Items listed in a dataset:
* start *

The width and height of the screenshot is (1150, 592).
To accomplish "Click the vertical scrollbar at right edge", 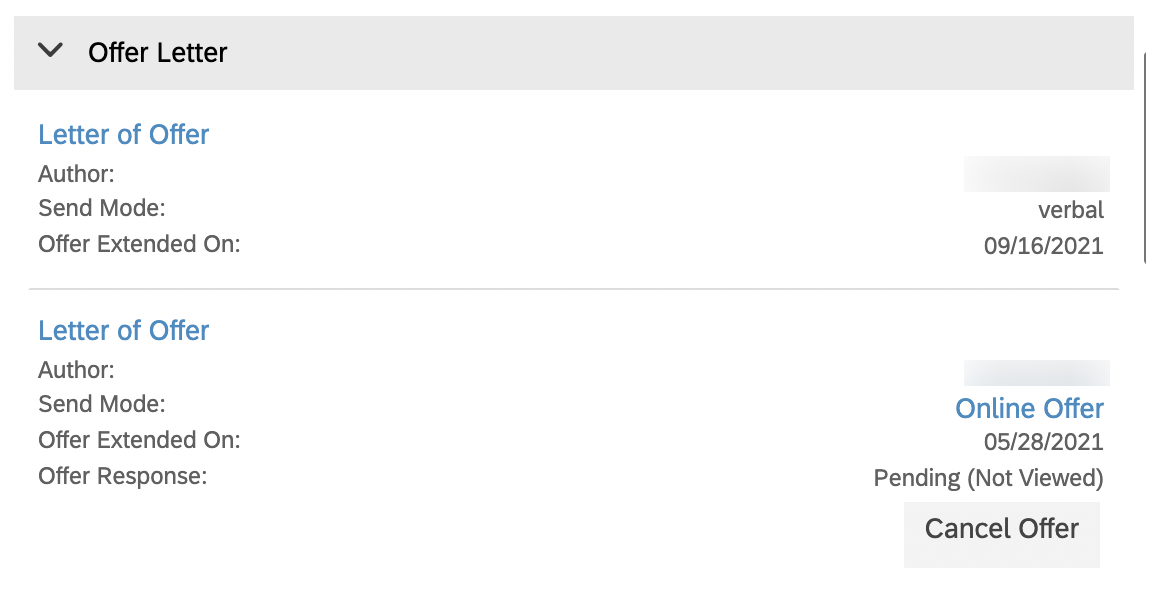I will click(1146, 158).
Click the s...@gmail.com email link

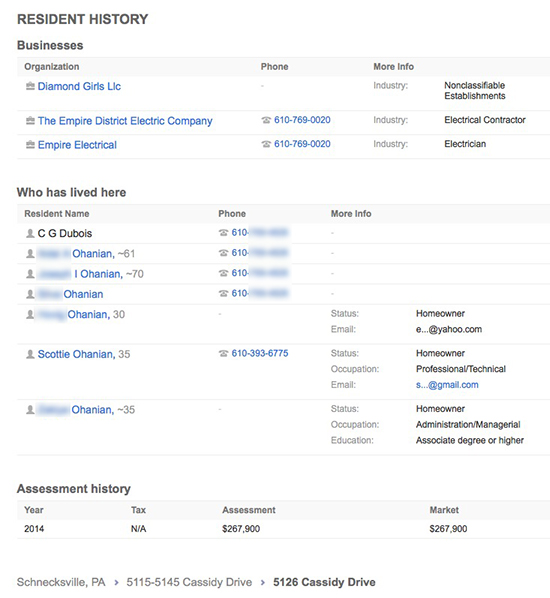point(447,385)
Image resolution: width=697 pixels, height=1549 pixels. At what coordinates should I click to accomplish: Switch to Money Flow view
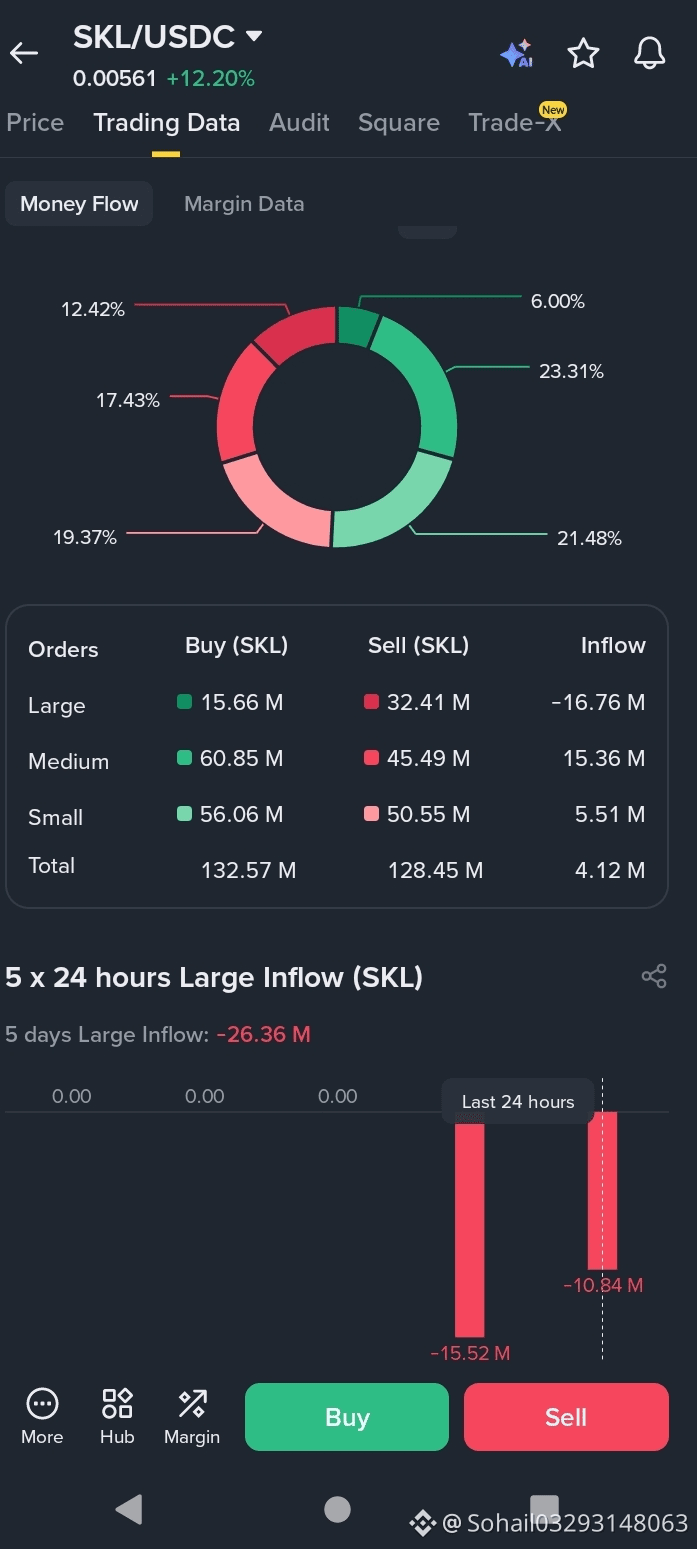pos(79,204)
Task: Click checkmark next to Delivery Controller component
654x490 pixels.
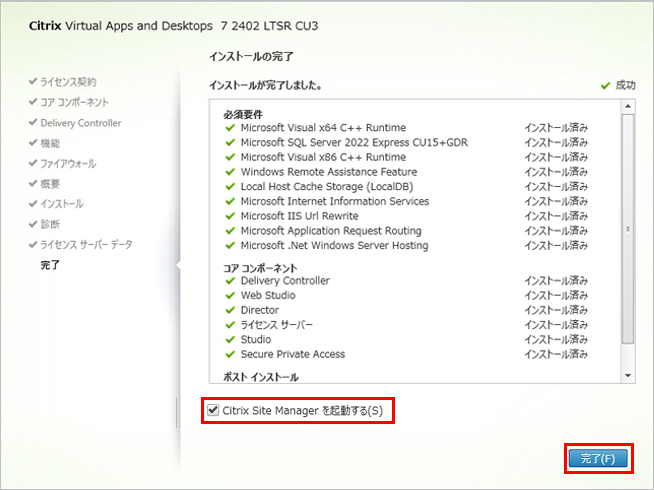Action: point(231,281)
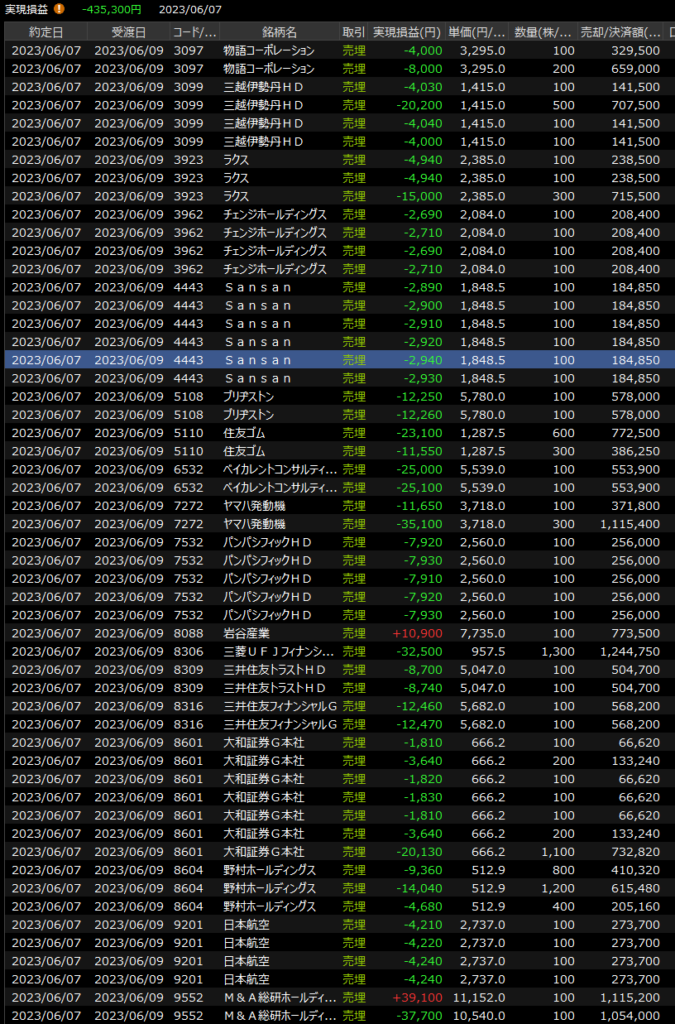
Task: Sort by 実現損益(円) column header
Action: click(407, 31)
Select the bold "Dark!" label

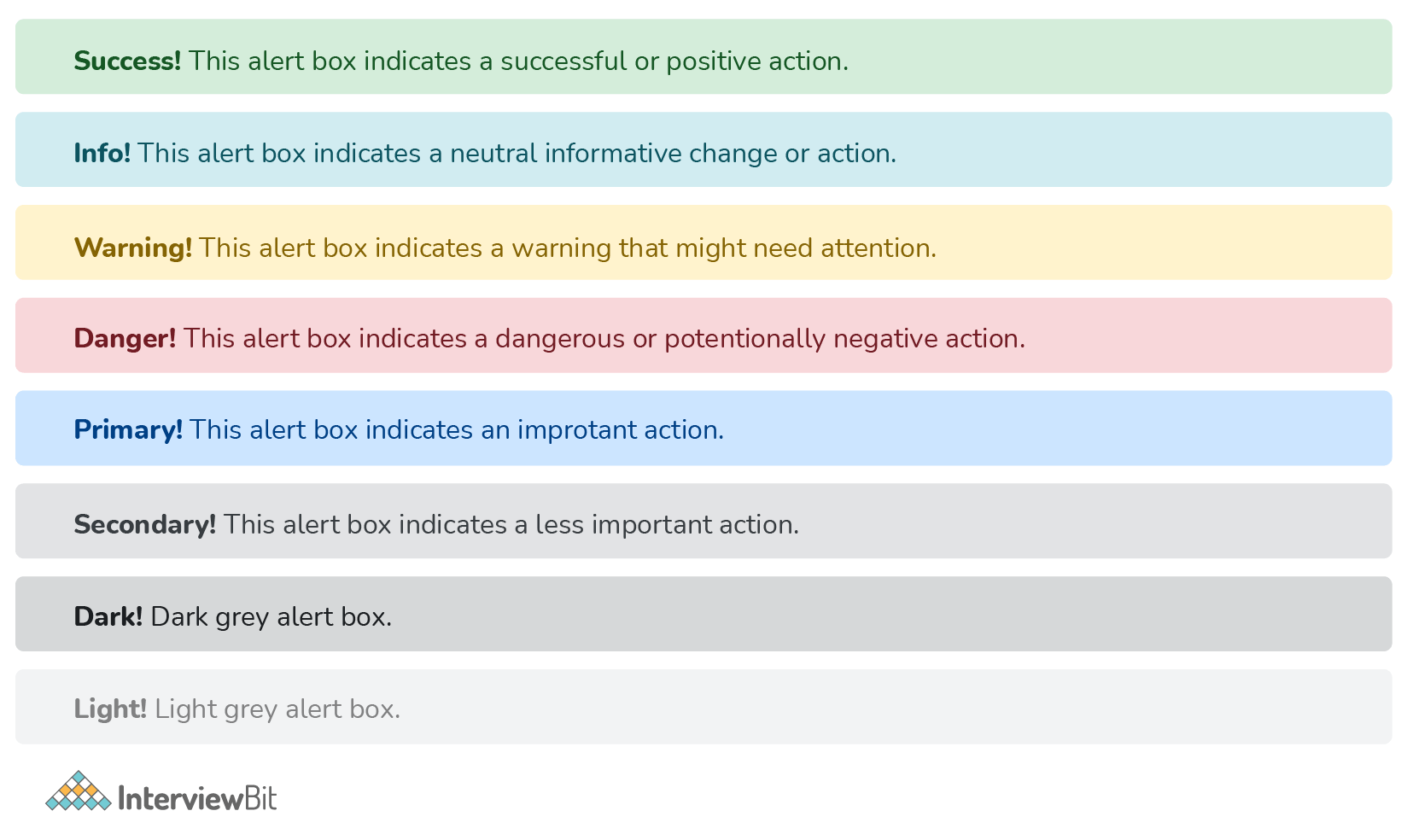tap(108, 616)
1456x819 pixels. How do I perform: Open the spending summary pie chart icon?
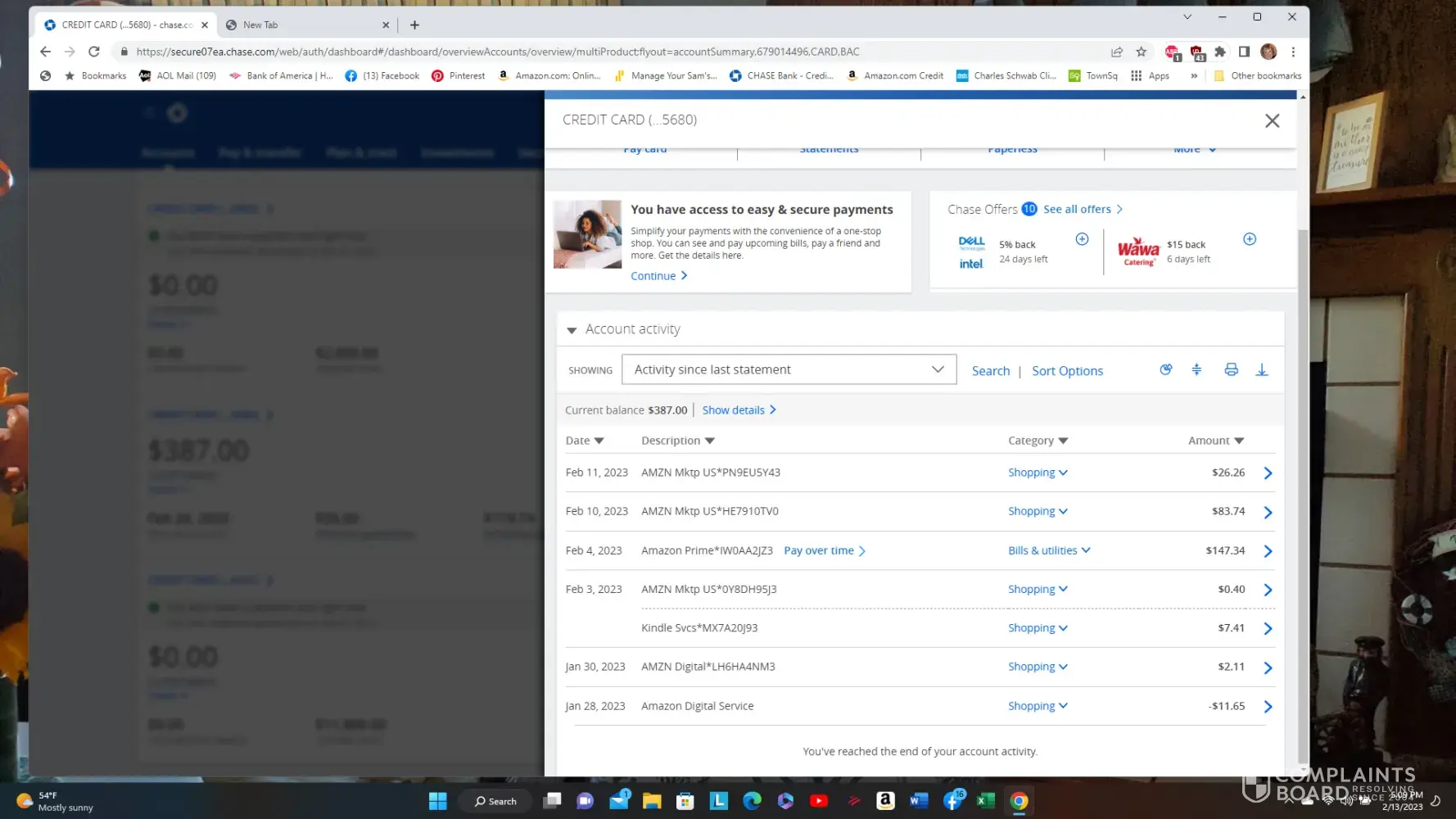(x=1165, y=370)
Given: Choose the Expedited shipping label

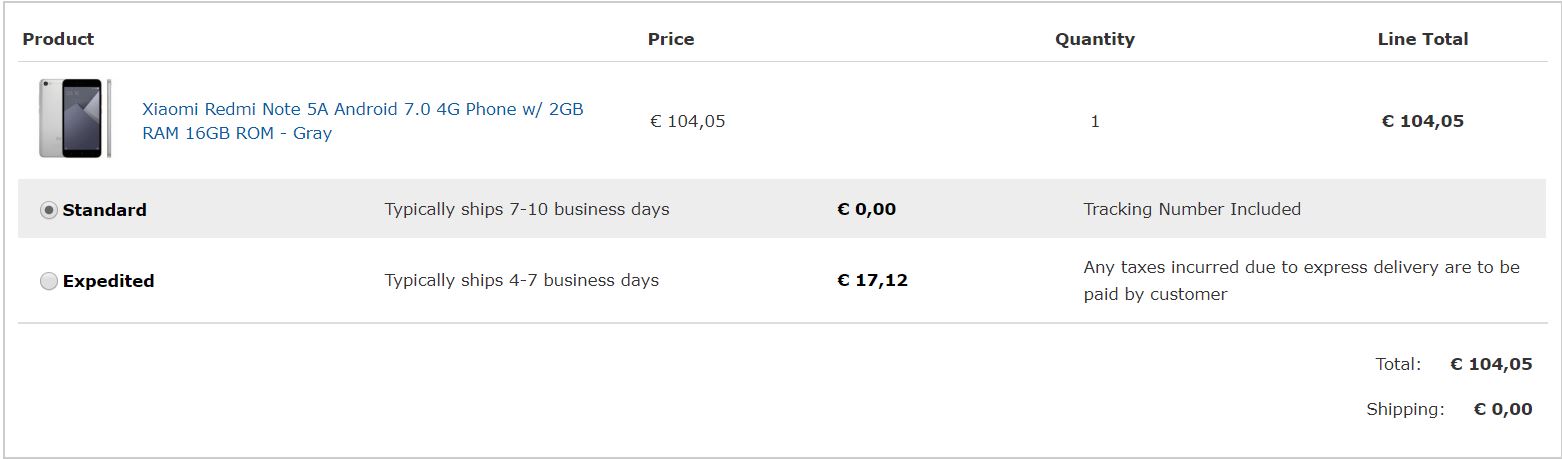Looking at the screenshot, I should [108, 281].
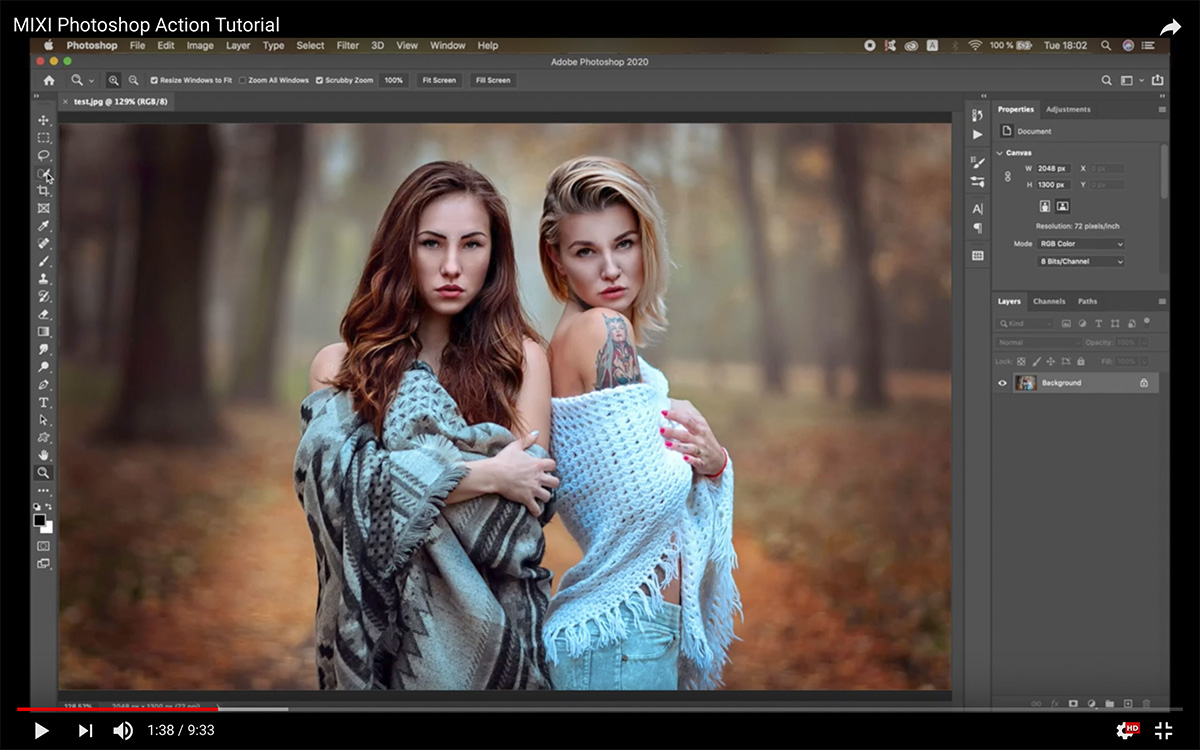Viewport: 1200px width, 750px height.
Task: Collapse the Canvas section
Action: click(999, 153)
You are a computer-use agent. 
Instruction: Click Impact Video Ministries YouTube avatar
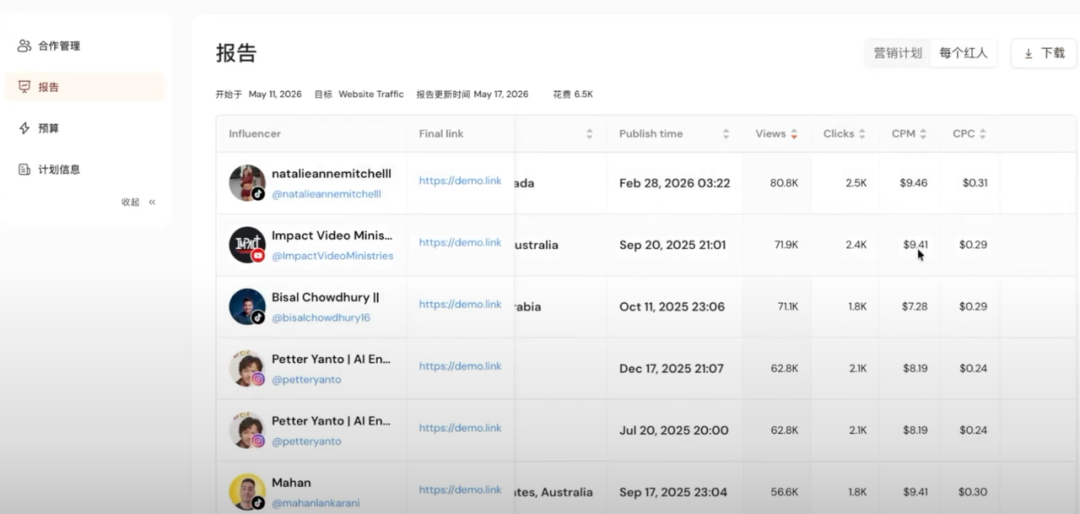coord(247,245)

* end *

- _AIM OF THE EXERCISE_:
Recast everything from the line containing "You are a computer-use agent." down to the end of the records as a numbered list, omitting blank lines and leaving out the pictures.

- _EXERCISE ANSWER_:
1. You are a computer-use agent. 
2. Instruction: Click Impact Video Ministries YouTube avatar
3. coord(247,245)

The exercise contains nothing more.